Comment by a2dam 5 hours ago

This rules

Comment by bambax 2 hours ago

Excellent!

At around the end of the fidget spinner craze I thought "but what would it take to make it spin by its own?" And it turned out, not much. Just put one magnet at each of the three ends, and have some pulsating magnet near it (next to it, or under it hidden in some kind of base), and there! you have a basic electric motor that seems entirely magical.

It was a really fun experiment; I even toyed with doing a small production run but by the time I was almost ready the craze had passed.

Comment by nomel 2 hours ago

Related, here's a globe that uses the earths magnetic field (an a little solar panel within) to spin "forever"!

[1] https://www.youtube.com/watch?v=U-NII1RdlcQ

Comment by isaacn 5 hours ago

Reminds me of this little top, which actually works quite well: https://limbo.top/

Comment by inanutshellus 4 hours ago

man i get advertised to for these things NONSTOP. IMO it's cheating to call it a "top" but stick a motor in it to make it work.

Comment by jcims 5 hours ago

Saw this last week, really enjoyed the tenacity in problem-solving!!

Did make me wonder if you could build a solid state one using well-timed pulses through an electromagnet that provide torque through the field interaction with the earth's magnetic field.

Not much torque available there obviously, but on a per-revolution basis you don't need much.

Comment by augusteo 4 hours ago

I love projects like this. Taking something trivially simple and asking "but what if we really optimized it?"

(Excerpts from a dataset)
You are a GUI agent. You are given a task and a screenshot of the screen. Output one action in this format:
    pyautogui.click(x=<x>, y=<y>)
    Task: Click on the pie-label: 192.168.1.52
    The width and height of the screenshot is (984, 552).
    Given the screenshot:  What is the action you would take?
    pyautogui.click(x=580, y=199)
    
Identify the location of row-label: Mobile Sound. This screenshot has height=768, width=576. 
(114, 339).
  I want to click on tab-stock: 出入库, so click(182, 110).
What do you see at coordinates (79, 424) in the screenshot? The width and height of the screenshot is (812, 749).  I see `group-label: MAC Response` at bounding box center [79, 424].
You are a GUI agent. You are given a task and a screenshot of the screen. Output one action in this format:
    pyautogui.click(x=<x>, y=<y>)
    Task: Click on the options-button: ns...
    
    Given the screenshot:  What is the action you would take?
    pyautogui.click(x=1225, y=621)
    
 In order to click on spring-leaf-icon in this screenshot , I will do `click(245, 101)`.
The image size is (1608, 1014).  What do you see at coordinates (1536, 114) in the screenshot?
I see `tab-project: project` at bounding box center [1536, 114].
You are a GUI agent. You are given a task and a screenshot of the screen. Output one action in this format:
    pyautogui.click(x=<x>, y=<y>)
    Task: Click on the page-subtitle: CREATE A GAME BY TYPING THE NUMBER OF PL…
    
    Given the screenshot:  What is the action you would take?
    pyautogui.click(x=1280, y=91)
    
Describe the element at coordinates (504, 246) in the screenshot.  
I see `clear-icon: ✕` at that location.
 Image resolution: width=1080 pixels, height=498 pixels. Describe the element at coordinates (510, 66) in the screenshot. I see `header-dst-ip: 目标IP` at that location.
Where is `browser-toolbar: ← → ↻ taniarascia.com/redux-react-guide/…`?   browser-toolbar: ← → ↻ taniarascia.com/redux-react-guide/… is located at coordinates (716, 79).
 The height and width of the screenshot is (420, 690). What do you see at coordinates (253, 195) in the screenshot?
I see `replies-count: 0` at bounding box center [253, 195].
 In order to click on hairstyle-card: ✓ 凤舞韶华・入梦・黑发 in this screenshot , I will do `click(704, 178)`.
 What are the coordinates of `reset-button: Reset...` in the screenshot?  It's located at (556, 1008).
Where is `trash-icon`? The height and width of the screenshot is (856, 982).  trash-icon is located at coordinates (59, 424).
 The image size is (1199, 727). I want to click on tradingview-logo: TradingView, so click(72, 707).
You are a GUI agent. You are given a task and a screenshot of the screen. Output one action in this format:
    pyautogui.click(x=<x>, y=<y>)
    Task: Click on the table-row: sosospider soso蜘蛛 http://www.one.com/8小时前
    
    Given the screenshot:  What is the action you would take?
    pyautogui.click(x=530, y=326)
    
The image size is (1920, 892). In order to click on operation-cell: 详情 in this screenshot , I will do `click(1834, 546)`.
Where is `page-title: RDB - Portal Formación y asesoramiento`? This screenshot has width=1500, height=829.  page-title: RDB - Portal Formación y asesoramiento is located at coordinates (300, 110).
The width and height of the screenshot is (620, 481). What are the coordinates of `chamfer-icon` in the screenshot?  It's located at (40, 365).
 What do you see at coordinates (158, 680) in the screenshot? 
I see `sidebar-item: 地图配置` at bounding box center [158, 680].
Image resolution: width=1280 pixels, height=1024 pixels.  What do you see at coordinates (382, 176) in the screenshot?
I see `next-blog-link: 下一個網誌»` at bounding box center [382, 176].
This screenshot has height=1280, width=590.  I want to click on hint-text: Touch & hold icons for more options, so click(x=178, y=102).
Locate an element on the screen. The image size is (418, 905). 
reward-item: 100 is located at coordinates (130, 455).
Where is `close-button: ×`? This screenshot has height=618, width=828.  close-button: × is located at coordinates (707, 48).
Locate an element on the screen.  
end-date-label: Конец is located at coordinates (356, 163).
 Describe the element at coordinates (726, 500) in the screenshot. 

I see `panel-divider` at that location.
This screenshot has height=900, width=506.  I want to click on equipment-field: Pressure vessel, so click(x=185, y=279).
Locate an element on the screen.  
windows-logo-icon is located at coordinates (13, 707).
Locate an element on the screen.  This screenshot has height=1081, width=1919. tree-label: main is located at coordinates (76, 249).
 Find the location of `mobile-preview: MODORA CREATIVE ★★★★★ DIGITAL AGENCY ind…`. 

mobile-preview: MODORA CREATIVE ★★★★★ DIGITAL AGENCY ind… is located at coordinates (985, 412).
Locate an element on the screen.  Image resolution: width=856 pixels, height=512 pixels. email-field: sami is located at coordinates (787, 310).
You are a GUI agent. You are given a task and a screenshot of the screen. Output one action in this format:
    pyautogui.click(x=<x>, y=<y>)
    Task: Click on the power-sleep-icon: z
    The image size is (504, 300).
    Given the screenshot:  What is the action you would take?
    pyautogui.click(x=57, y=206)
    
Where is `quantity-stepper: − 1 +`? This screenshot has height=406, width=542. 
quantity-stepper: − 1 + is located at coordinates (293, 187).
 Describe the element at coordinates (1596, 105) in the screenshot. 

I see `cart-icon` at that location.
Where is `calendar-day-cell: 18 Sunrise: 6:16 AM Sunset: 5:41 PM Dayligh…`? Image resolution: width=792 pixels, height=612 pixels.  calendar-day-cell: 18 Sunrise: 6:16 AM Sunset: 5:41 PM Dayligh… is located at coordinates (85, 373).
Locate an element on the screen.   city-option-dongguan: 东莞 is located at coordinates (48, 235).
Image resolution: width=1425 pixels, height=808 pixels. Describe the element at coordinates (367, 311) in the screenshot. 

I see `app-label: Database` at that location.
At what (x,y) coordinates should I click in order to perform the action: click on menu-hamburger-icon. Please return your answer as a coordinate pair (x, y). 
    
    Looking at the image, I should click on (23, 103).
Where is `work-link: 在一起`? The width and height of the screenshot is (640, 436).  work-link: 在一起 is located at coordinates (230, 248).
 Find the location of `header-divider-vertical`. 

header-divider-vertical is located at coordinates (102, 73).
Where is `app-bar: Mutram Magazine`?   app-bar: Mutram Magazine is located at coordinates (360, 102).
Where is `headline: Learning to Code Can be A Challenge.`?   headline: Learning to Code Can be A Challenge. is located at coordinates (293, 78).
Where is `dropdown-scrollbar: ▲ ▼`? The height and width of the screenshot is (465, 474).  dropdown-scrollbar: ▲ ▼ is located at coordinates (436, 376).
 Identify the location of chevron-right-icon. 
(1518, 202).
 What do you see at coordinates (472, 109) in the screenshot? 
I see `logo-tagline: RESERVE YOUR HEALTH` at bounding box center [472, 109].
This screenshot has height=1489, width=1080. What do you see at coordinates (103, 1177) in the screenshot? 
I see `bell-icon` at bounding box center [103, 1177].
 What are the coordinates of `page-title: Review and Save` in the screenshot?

**Work instruction 1**
In the comment thread, why did bambax never do the small production run of self-spinning fidget spinners?
**Work instruction 2**
Write what comes next in the comment thread, picking up after its final comment.

**Final answer 1**
By the time bambax was almost ready, the fidget spinner craze had passed.

**Final answer 2**
The material science discussion in these comments is fascinating. Never thought about how the contact point geometry matters so much. Diamond tip makes intuitive sense for hardness, but then you need something it can spin on without scratching...

Comment by gigaflop 6 hours ago

My mind immediately went towards Battlebots when I saw electronics getting involved. I wonder what else would need to be done to make this steerable over RC? There may be a lower weight class where some nicely CNC'ed 'Phantasm Orbs' can score reasonable points.

Comment by everyday7732 6 hours ago

This already exists- there's a class of robot called "meltybrains" which spin the whole robot using one or more wheel, detect the speed of spinning with a gyro and modulate the speed of the wheels at different points in its' rotation in order to create translational movement. Since they effectively put all the weight allowance into the "weapon" they can be very effective. The additional complexity means that they are hard to get working reliably in chaotic combat conditions. A team called "Project liftoff" had some serious success though.

Comment by hamdingers 1 hour ago

Meltybrains are still wheeled robots even if they use the wheels in a novel way.

If you could develop a self-starting top capable of remote controlled translational movement you would get non-wheeled weight bonuses up to 2x in most competitions.

Comment by gigaflop 5 hours ago

I saw Project Liftoff in person, that little death-frisbee? Looked like they have two points of contact with the floor, which is probably just better design.

And now that I think a bit further, I might just be imagining a more complicated version of one of those crabwalk spinny metal ones..

Comment by tartoran 5 days ago

This is fun, well done. Quite a performance to reach 2 hours on that little battery. Perhaps Euler disks are next?

Comment by slfreference 6 hours ago

Never perfect a game something to its theoretical limits, It stops being exciting.

https://youtu.be/0Yubn6P5DUw

Comment by Terretta 2 days ago

> Quite a performance to reach 2 hours on that little battery.

Comment by 1shooner 6 hours ago

These would make great pomodoro timers.

Comment by Espressosaurus 5 hours ago

Entertaining, but holy cow that music distracts from the content.

Comment by ReptileMan 3 hours ago

I like it, but part of me thinks that spinning tops should be without IC and batteries. I don't mind some steampunk clockwork mechanisms though.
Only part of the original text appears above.